%%
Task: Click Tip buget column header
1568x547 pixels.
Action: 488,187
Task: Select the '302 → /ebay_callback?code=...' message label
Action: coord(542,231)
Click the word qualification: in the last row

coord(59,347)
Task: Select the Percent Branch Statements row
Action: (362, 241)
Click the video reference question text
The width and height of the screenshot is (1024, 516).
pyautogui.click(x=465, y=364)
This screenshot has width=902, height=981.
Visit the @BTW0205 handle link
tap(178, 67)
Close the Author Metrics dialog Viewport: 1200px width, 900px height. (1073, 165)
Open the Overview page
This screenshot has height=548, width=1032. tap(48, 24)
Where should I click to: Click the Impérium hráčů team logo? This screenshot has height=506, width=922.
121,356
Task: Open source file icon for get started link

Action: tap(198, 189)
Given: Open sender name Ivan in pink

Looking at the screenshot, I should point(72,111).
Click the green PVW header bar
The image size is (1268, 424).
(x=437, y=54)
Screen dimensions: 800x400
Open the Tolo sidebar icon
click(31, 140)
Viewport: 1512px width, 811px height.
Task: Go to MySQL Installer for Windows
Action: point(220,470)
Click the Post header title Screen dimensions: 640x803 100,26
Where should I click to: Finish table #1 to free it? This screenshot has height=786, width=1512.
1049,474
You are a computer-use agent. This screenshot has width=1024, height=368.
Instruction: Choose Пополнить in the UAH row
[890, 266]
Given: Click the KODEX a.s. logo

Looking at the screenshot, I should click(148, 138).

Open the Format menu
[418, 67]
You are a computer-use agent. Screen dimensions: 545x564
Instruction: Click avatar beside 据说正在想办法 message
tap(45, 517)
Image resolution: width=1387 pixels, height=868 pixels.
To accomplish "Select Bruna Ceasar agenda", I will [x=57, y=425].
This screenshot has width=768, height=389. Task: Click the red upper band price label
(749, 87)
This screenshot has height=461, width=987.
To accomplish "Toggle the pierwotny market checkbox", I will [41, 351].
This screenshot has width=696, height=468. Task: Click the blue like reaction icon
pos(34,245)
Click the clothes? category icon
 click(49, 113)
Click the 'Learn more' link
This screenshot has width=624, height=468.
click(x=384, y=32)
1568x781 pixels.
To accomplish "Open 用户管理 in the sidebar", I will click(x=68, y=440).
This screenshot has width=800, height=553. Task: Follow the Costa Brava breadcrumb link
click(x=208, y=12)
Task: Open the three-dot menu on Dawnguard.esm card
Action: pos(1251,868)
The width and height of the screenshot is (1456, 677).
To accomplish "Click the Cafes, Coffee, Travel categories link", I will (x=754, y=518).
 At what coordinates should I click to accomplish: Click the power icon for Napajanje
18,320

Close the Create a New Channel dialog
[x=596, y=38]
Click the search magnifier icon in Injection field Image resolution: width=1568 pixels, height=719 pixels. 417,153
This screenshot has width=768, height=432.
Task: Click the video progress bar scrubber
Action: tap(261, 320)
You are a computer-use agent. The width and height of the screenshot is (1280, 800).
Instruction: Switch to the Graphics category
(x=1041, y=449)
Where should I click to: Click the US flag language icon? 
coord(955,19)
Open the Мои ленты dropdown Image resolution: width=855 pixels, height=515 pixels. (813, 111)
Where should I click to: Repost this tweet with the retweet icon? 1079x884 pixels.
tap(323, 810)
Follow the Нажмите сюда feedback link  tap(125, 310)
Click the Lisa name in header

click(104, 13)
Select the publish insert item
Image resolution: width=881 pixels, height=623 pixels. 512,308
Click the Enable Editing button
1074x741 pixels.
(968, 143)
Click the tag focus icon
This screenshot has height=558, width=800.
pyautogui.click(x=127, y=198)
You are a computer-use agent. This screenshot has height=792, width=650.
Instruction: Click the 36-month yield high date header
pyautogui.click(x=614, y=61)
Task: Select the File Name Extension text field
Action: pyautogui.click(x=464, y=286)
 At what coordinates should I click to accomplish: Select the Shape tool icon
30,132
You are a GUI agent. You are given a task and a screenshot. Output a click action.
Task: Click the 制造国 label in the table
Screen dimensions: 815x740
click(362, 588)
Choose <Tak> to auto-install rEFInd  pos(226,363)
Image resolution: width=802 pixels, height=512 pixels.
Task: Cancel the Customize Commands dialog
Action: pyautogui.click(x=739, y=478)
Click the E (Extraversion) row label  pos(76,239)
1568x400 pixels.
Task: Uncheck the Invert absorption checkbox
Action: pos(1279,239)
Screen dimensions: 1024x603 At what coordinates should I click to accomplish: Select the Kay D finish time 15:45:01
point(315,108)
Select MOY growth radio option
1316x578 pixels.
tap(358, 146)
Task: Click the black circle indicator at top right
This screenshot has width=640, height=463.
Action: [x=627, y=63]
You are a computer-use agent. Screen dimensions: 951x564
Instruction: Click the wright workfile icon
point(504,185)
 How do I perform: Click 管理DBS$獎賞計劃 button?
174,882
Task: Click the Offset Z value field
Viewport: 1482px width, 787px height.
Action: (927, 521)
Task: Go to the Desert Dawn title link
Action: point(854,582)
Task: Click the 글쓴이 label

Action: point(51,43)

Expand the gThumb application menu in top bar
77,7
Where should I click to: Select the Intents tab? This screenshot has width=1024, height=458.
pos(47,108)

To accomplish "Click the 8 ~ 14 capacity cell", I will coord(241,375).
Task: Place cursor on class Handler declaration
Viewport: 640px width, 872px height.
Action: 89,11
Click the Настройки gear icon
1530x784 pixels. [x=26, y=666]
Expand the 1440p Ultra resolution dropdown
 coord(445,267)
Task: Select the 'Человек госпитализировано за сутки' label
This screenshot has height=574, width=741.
%%
What this task involves. Transcribe every entry word for word.

The answer.
Task: Click Tip buget column header
1568x547 pixels.
Action: 488,187
Task: Select the '302 → /ebay_callback?code=...' message label
Action: coord(542,231)
Click the word qualification: in the last row

coord(59,347)
Task: Select the Percent Branch Statements row
Action: (362, 241)
Click the video reference question text
The width and height of the screenshot is (1024, 516).
pyautogui.click(x=465, y=364)
This screenshot has width=902, height=981.
Visit the @BTW0205 handle link
tap(178, 67)
Close the Author Metrics dialog Viewport: 1200px width, 900px height. (1073, 165)
Open the Overview page
This screenshot has height=548, width=1032. tap(48, 24)
Where should I click to: Click the Impérium hráčů team logo? This screenshot has height=506, width=922.
121,356
Task: Open source file icon for get started link

Action: tap(198, 189)
Given: Open sender name Ivan in pink

Looking at the screenshot, I should point(72,111).
Click the green PVW header bar
The image size is (1268, 424).
(x=437, y=54)
Screen dimensions: 800x400
Open the Tolo sidebar icon
click(31, 140)
Viewport: 1512px width, 811px height.
Task: Go to MySQL Installer for Windows
Action: point(220,470)
Click the Post header title Screen dimensions: 640x803 100,26
Where should I click to: Finish table #1 to free it? This screenshot has height=786, width=1512.
1049,474
You are a computer-use agent. This screenshot has width=1024, height=368.
Instruction: Choose Пополнить in the UAH row
[890, 266]
Given: Click the KODEX a.s. logo

Looking at the screenshot, I should click(148, 138).

Open the Format menu
[418, 67]
You are a computer-use agent. Screen dimensions: 545x564
Instruction: Click avatar beside 据说正在想办法 message
tap(45, 517)
Image resolution: width=1387 pixels, height=868 pixels.
To accomplish "Select Bruna Ceasar agenda", I will [x=57, y=425].
This screenshot has width=768, height=389. Task: Click the red upper band price label
(749, 87)
This screenshot has height=461, width=987.
To accomplish "Toggle the pierwotny market checkbox", I will [41, 351].
This screenshot has width=696, height=468. Task: Click the blue like reaction icon
pos(34,245)
Click the clothes? category icon
 click(49, 113)
Click the 'Learn more' link
This screenshot has width=624, height=468.
click(x=384, y=32)
1568x781 pixels.
To accomplish "Open 用户管理 in the sidebar", I will click(x=68, y=440).
This screenshot has width=800, height=553. Task: Follow the Costa Brava breadcrumb link
click(x=208, y=12)
Task: Open the three-dot menu on Dawnguard.esm card
Action: pos(1251,868)
The width and height of the screenshot is (1456, 677).
To accomplish "Click the Cafes, Coffee, Travel categories link", I will (x=754, y=518).
 At what coordinates should I click to accomplish: Click the power icon for Napajanje
18,320

Close the Create a New Channel dialog
[x=596, y=38]
Click the search magnifier icon in Injection field Image resolution: width=1568 pixels, height=719 pixels. 417,153
This screenshot has width=768, height=432.
Task: Click the video progress bar scrubber
Action: tap(261, 320)
You are a computer-use agent. The width and height of the screenshot is (1280, 800).
Instruction: Switch to the Graphics category
(x=1041, y=449)
Where should I click to: Click the US flag language icon? 
coord(955,19)
Open the Мои ленты dropdown Image resolution: width=855 pixels, height=515 pixels. (813, 111)
Where should I click to: Repost this tweet with the retweet icon? 1079x884 pixels.
tap(323, 810)
Follow the Нажмите сюда feedback link  tap(125, 310)
Click the Lisa name in header

click(104, 13)
Select the publish insert item
Image resolution: width=881 pixels, height=623 pixels. 512,308
Click the Enable Editing button
1074x741 pixels.
(968, 143)
Click the tag focus icon
This screenshot has height=558, width=800.
pyautogui.click(x=127, y=198)
You are a computer-use agent. This screenshot has height=792, width=650.
Instruction: Click the 36-month yield high date header
pyautogui.click(x=614, y=61)
Task: Select the File Name Extension text field
Action: pyautogui.click(x=464, y=286)
 At what coordinates should I click to accomplish: Select the Shape tool icon
30,132
You are a GUI agent. You are given a task and a screenshot. Output a click action.
Task: Click the 制造国 label in the table
Screen dimensions: 815x740
click(362, 588)
Choose <Tak> to auto-install rEFInd  pos(226,363)
Image resolution: width=802 pixels, height=512 pixels.
Task: Cancel the Customize Commands dialog
Action: pyautogui.click(x=739, y=478)
Click the E (Extraversion) row label  pos(76,239)
1568x400 pixels.
Task: Uncheck the Invert absorption checkbox
Action: pos(1279,239)
Screen dimensions: 1024x603 At what coordinates should I click to accomplish: Select the Kay D finish time 15:45:01
point(315,108)
Select MOY growth radio option
1316x578 pixels.
tap(358, 146)
Task: Click the black circle indicator at top right
This screenshot has width=640, height=463.
Action: [x=627, y=63]
You are a computer-use agent. Screen dimensions: 951x564
Instruction: Click the wright workfile icon
point(504,185)
 How do I perform: Click 管理DBS$獎賞計劃 button?
174,882
Task: Click the Offset Z value field
Viewport: 1482px width, 787px height.
Action: (927, 521)
Task: Go to the Desert Dawn title link
Action: point(854,582)
Task: Click the 글쓴이 label

Action: point(51,43)

Expand the gThumb application menu in top bar
77,7
Where should I click to: Select the Intents tab? This screenshot has width=1024, height=458.
pos(47,108)

To accomplish "Click the 8 ~ 14 capacity cell", I will coord(241,375).
Task: Place cursor on class Handler declaration
Viewport: 640px width, 872px height.
Action: 89,11
Click the Настройки gear icon
1530x784 pixels. [x=26, y=666]
Expand the 1440p Ultra resolution dropdown
 coord(445,267)
Task: Select the 'Человек госпитализировано за сутки' label
This screenshot has height=574, width=741.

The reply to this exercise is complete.